Все же лучше не торопиться, считал Эффинг, и хорошо, если бы прошло даже больше года, положенного им на свои поиски. Чем дольше он пробудет в небытии, тем безопаснее будет потом, когда он выйдет в свет. Поэтому он стал вести исключительно экономную жизнь и делал все, чтобы продержаться здесь как можно дольше: ел только раз в день, собирал дрова на зиму, старался тренироваться, чтобы стать выносливее. Он начертил для себя всевозможные графики и каждый вечер, перед тем как лечь спать, скрупулезно отмечал, сколько чего израсходовал за день, и это очень дисциплинировало.
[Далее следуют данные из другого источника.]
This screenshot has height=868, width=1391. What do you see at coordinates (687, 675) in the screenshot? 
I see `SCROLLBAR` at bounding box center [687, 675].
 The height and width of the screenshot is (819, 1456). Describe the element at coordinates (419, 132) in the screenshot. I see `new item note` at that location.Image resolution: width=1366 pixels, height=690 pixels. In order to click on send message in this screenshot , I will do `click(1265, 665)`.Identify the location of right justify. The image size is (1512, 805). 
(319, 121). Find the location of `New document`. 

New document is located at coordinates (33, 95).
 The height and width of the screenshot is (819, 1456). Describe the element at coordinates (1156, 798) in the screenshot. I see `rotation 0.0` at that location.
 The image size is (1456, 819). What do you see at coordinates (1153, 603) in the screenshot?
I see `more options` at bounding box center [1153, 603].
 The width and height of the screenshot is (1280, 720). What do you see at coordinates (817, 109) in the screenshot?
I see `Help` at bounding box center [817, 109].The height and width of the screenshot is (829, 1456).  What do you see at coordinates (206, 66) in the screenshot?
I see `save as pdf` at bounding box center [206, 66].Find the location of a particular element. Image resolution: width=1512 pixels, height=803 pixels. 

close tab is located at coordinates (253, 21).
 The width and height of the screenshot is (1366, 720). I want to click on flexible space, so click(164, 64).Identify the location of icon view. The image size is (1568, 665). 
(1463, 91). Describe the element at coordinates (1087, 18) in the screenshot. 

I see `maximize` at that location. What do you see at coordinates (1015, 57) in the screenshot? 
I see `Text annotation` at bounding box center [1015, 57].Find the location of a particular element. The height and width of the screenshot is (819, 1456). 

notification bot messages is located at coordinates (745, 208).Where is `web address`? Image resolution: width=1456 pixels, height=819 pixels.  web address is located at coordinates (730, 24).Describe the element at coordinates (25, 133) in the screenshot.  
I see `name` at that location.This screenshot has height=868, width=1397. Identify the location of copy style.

Сначала было трудно придерживаться намеченных планов, и он часто поддавался искушению съесть лишний кусочек хлеба или тушенки, но сами предпринимаемые усилия внушали надежду — ведь зачем-то они делались, — и это помогало ему не падать духом. Появилась возможность проверить, насколько он может противостоять своим слабостям, и по мере того, как действительное постепенно приближалось к желаемому, он имел возможность радоваться победе над собой. Он понимал, что это всего лишь игра, но для участия в ней требовался истинный фанатизм, и именно предельная самодисциплина позволила ему продержаться и не поддаться унынию. Через две-три недели этой новой, аскетической жизни он почувствовал острое желание снова заняться живописью. Однажды ночью, сидя с карандашом в руке и записывая в блокнот короткие заметки о сделанном за день, он внезапно стал набрасывать на соседней странице небольшой эскиз горы. Не успел он даже осознать, что происходит, а набросок уже был готов. Всего за полминуты — но в том неожиданном, неосознанном движении руки он ощутил такую творческую силу, какой не испытывал ни разу прежде. В ту же ночь он распаковал свои кисти и краски и с тех пор — пока не кончились все запасы — все писал и писал, каждое утро, на заре уходя из пещеры и проводя за работой весь день. Так продолжалось два с половиной месяца, и за это время ему удалось написать около сорока полотен. Несомненно, сказал он мне, это был самый счастливый период его жизни.